_Supplied records_
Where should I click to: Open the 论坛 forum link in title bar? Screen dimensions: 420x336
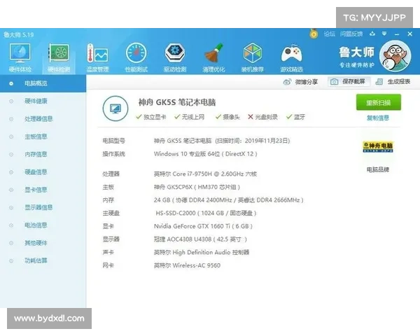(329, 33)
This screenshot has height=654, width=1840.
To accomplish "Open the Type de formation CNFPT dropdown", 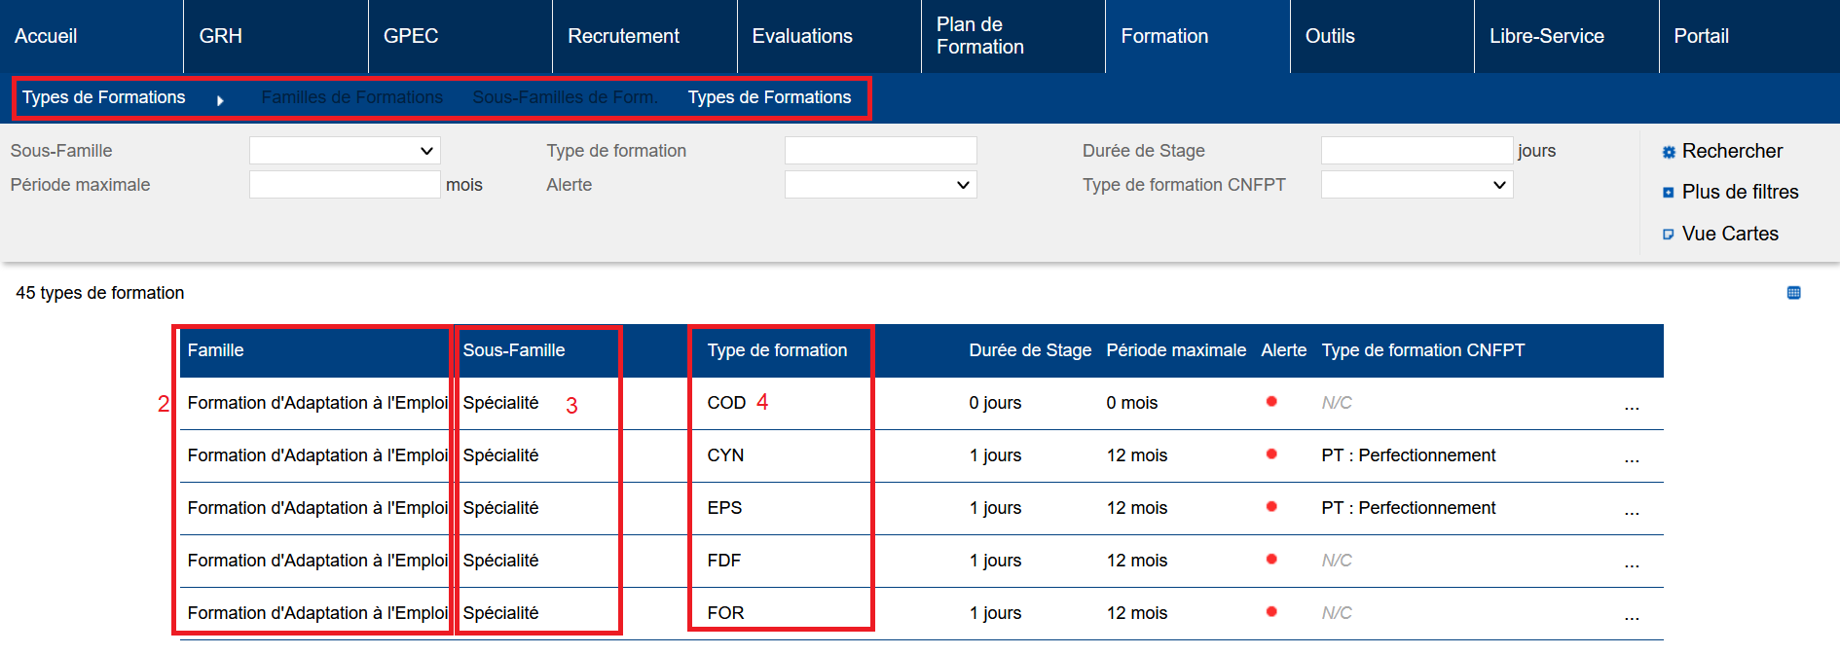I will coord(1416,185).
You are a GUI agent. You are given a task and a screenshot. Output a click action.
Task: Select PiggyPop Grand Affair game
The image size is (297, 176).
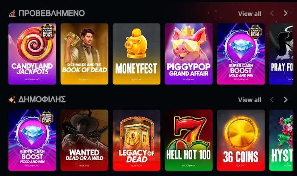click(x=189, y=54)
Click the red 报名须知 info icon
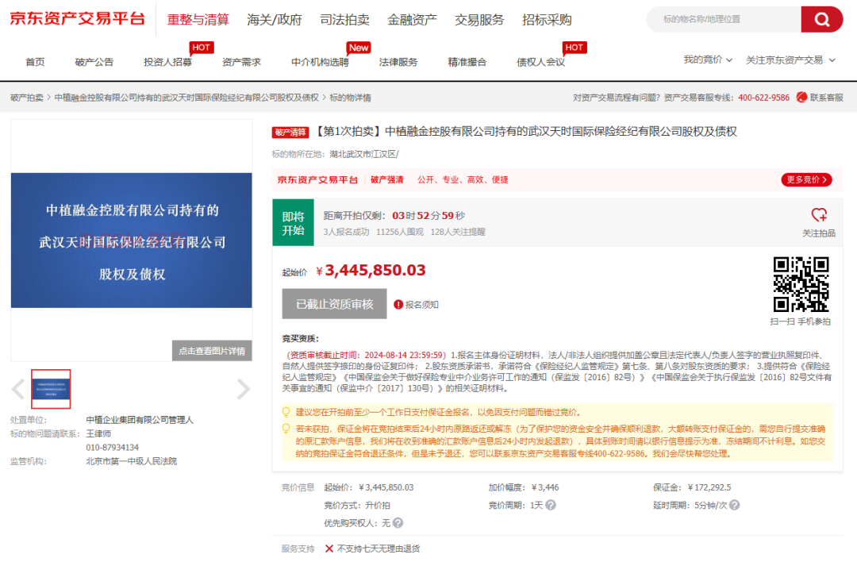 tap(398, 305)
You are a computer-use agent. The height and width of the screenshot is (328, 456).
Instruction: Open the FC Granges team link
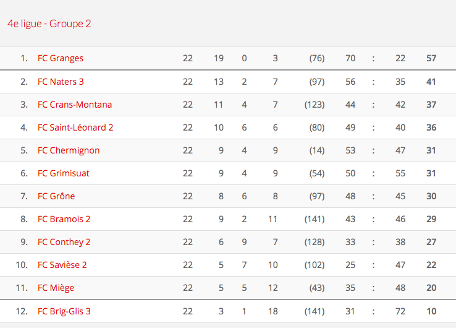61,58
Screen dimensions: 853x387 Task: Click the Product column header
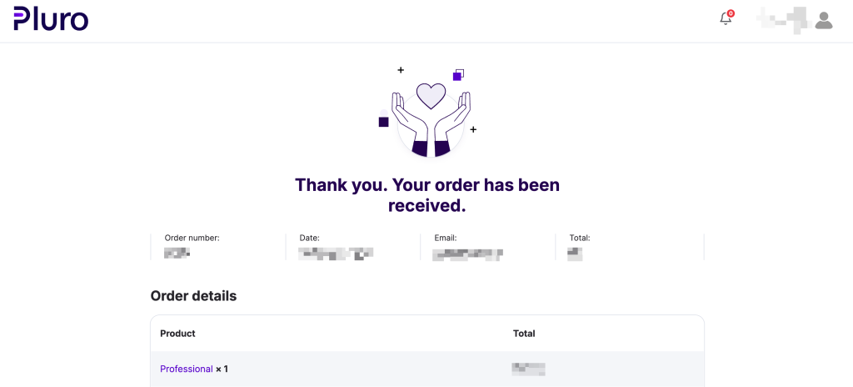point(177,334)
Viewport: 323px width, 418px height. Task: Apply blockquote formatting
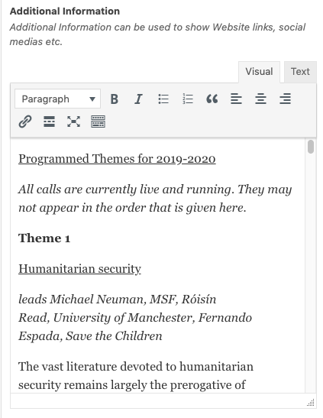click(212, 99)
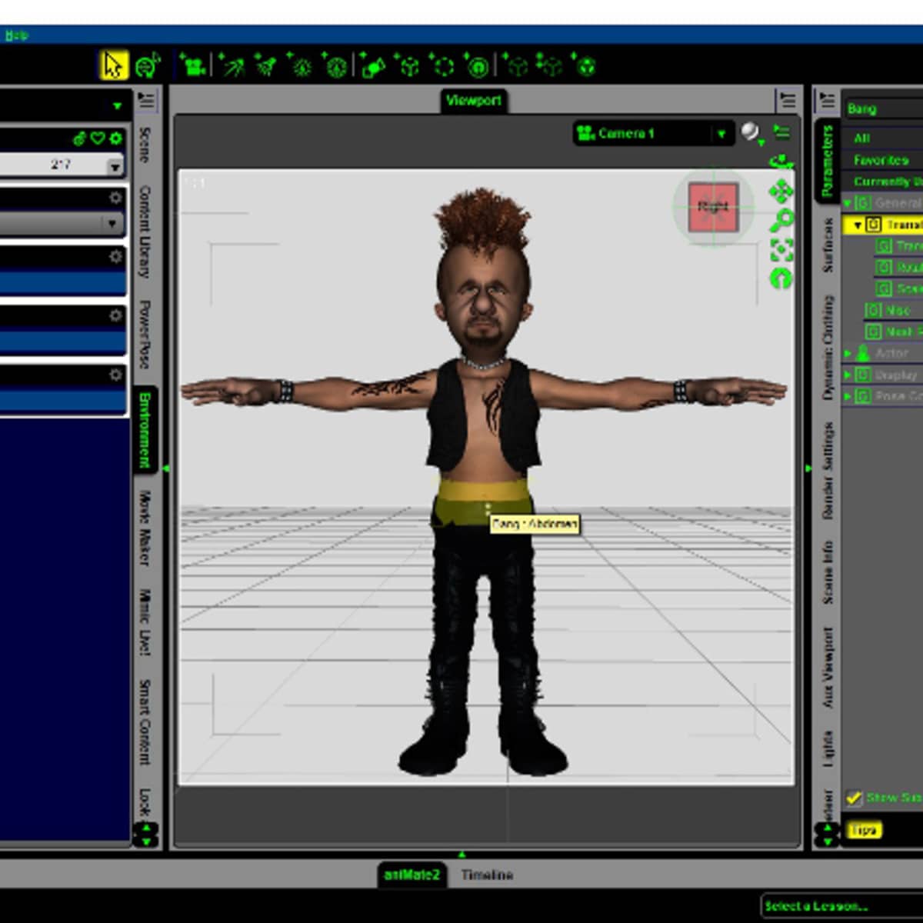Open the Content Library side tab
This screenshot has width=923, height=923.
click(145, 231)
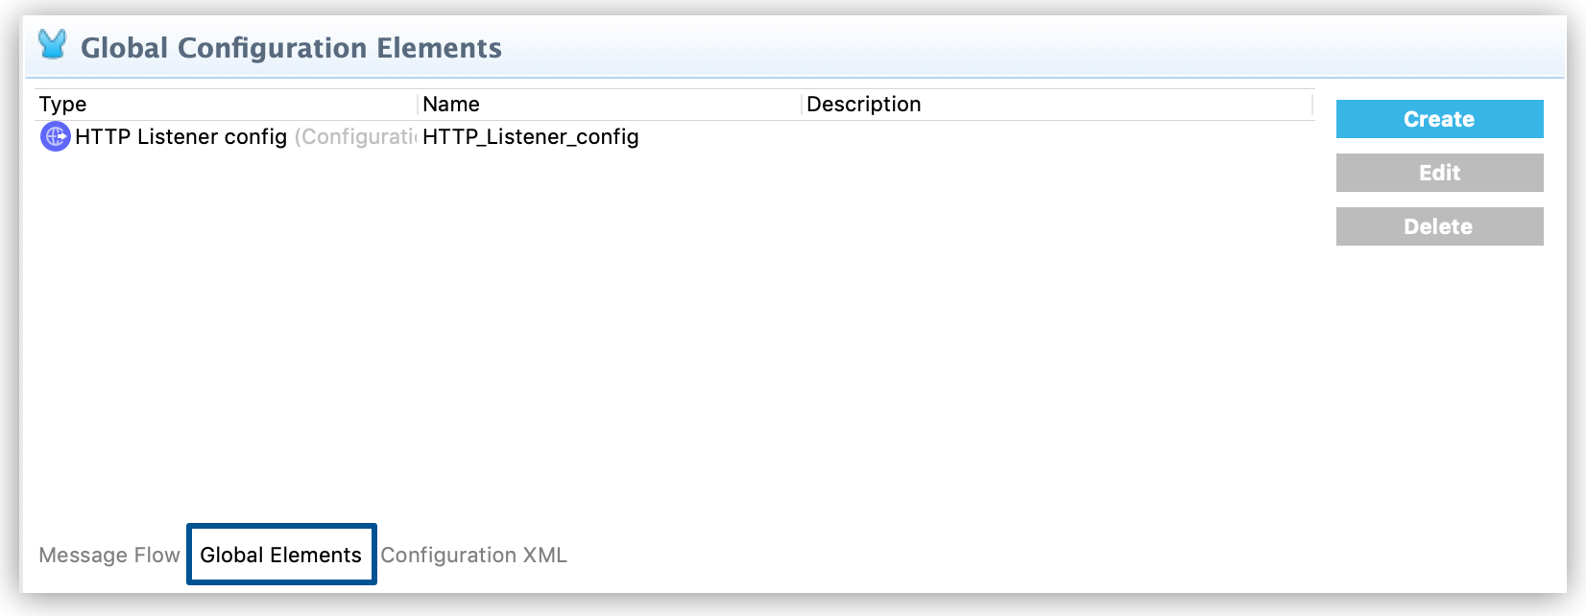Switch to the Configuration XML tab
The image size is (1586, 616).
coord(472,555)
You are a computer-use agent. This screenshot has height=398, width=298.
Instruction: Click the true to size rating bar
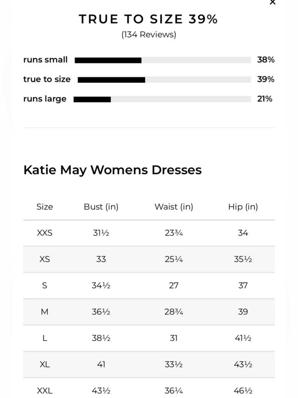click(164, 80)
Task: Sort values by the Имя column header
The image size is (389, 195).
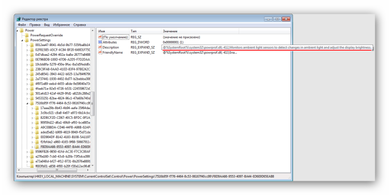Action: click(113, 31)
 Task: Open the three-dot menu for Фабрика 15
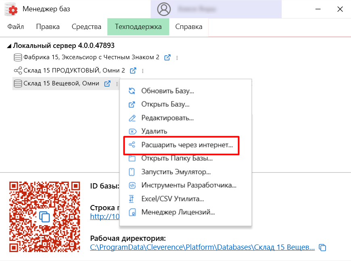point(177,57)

_What to produce_
Please write out the records again, from the line with "Screen dimensions: 853x387" up to and including the line with "click(164, 80)", leaving the pictures out of your answer.

_Solution below_
Screen dimensions: 853x387 Task: Click the Product column header
point(177,334)
Viewport: 323px width, 418px height. Task: Apply blockquote formatting
click(212, 99)
Open the Content Library side tab
This screenshot has width=923, height=923.
click(145, 231)
Switch to the Configuration XML tab
The image size is (1586, 616).
coord(472,555)
You are a computer-use agent. This screenshot has height=398, width=298.
Instruction: Click the true to size rating bar
click(164, 80)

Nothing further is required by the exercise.